The "ID Report" has a post up full of "breaking news": "So much is happening nowadays in the ID controversy..." writes Denyse O'Leary. For instance, she sez "Ann Coulter, who had kind words for the ID guys, has been accused of plagiarism, but Talking Points Memo (no friend of hers) did not find the smoking gun, after a staff day working on it."

First of all, this alleged news is from ... July 7, 2006. But that isn't what's so egregious. What's so egregious is that, what they found is roughly what IDolators believe to be the smoking gun that proves the existence of God! Josh Marshall wrote 3 months ago:

In other cases the similarities of the wording strike me as hard to see as a coincidence. Especially when there seem to be multiple instances of similarities in the same column coming from the same source.

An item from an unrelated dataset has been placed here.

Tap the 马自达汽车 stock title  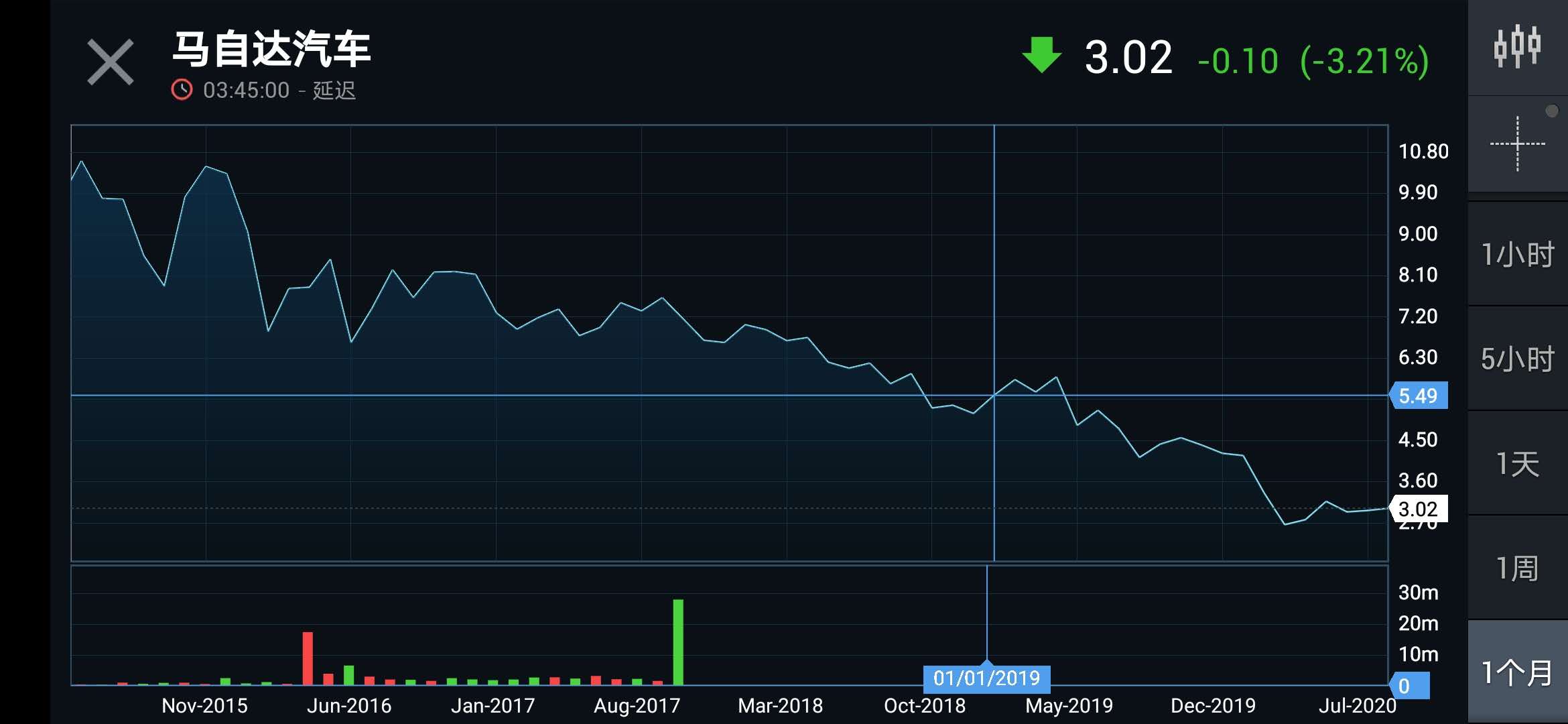click(x=271, y=50)
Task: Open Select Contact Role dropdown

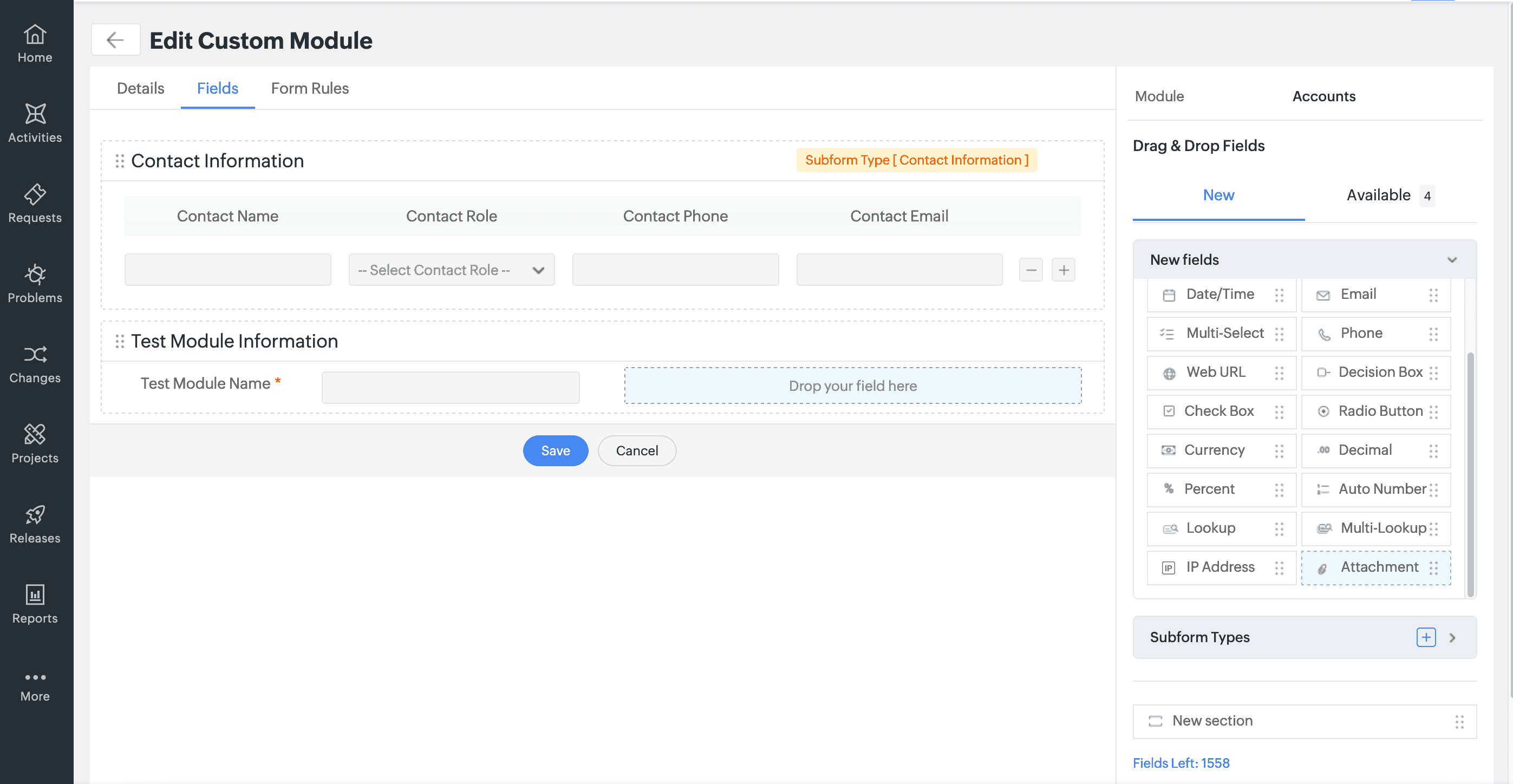Action: click(x=451, y=270)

In other cases "there are only so many ways to describe one set of facts," so he thinks those claims are "strained." In other words, some of the similarities he ascribes to chance ("similar statements of the same basic facts"), some essentially to law-like behavior ("only so many ways..."), and others are too complex in a specified way ("hard to see as a coincidence," given "the same column" and "the same source"). If only there were some sciency way of detecting whether something was designed or not, some sort of explanatory filter, perhaps, that could distinguish between law, chance, and design.

Alas and alack, no such thing is to be found in the ID labs. Four million dollars of "research" down the drain.

For what it's worth, here is one example we discussed last June:

Example 1, Page 5: "The massive Dickey-Lincoln Dam, a $227 million hydroelectric project proposed on upper St. John River in Maine, was halted by the discovery of the Furbish lousewort, a plant previously believed to be extinct."

Alleged Source: "The massive Dickey-Lincoln Dam, a $ 227 million hydroelectric project proposed on upper St. John River, is halted by the discovery of the Furbish lousewort, a plant believed to be extinct." ("People and events that made Maine's century," Portland Press-Herald, Dec. 12, 1999 (Not available online))
(Identified by Rude Pundit, John Barrie/New York Post)

This one was amusing not just because the words are almost identical, but because the last time the plant was considered extinct was in 1976. What are the odds that Ann produced a nearly word-for-word identical paragraph that just happened to be 30 years out of date?

As Bob Dylan says, "you don't need a weatherman to see which way the wind blows."